__Document excerpt__:
________________________________________

Jesus stays to fulfill his Father’s will. But notice here the other reason why Jesus stays. Jesus stays to fulfill his Father’s word. Jesus says, “the scriptures must be fulfilled.” So long ago Our Father in Heaven promised that there would be a betrayer. And this betrayer would be the one who would hand Jesus over to be tortured and murdered. The Father’s prophecy and plan was to save us by surrendering his Son. And how amazing this is that Jesus doesn’t only allow this, but he helps them betray him.

And these words are so poignant and important for us to hear this evening. For Jesus stays up. But there are times that we stay up. There are times when we have slept either physically or spiritually. And that failing keeps up at night unable to sleep. The times that through our own sleepiness our sinful nature got to us. We were not patient when we should have been. We were indulgent when we should not have been. Through our sleepiness our sinful nature gets to us and later on, when our consciences catch up to us we loose sleep.

With these words we read here, Jesus comes to us and says, “Rest and be at peace. I stayed up to fulfill my Father’s will for you. I stayed up to fulfill Our Father’s word for you. Rest and be at peace for those sins are forgiven.”” And if that isn’t enough, look at what he also does. He gives us a new nature to wage war alongside the old sinful nature. Jesus says, “the spirit is willing, but the flesh is weak.” And we need to focus in on how willingly weak our sinful nature is. For he is always ready to wait for those times we are weak and tempt us. But, my dear friends in Christ, don’t forget about the first part of that statement. The spirit is willing. This new person placed in us through water and word in baptism is ready, willing and able to see these traps and temptations and stand up against them. And so, just as Jesus stays up, so also, you too stay up. Be awake. Be aware. Pray to your Father who hears every prayer and is there for you. For Jesus stayed up to fulfill his Father’s will. And Jesus stayed up to fulfill his Father’s word. Amen.

________________________________________

__Data__:
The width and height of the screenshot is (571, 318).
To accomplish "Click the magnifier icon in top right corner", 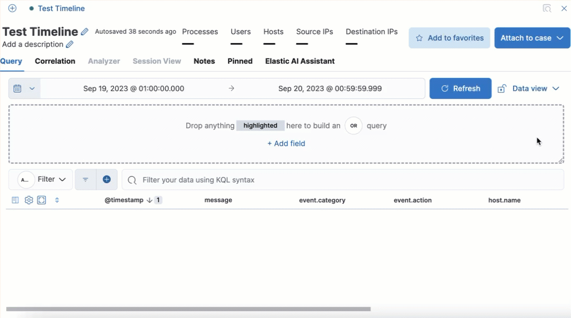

________________________________________

__Work task A__: Does the sermon excerpt agree with each statement below? Answer yes or no for each, quoting the deciding words of the sermon excerpt. (i) Jesus says that the scriptures must be fulfilled. (ii) The sermon excerpt says the flesh is willing but the spirit is weak. (iii) The new person is placed in us through water and word in baptism.
__Work task B__: Can you reproduce the sermon excerpt word for word from "Jesus stays to fulfill his Father’s will." to "them betray him."?

__Result A__:
(i) Yes: "the scriptures must be fulfilled."
(ii) No: "the spirit is willing, but the flesh is weak."
(iii) Yes: "This new person placed in us through water and word in baptism"

__Result B__:
Jesus stays to fulfill his Father’s will. But notice here the other reason why Jesus stays. Jesus stays to fulfill his Father’s word. Jesus says, “the scriptures must be fulfilled.” So long ago Our Father in Heaven promised that there would be a betrayer. And this betrayer would be the one who would hand Jesus over to be tortured and murdered. The Father’s prophecy and plan was to save us by surrendering his Son. And how amazing this is that Jesus doesn’t only allow this, but he helps them betray him.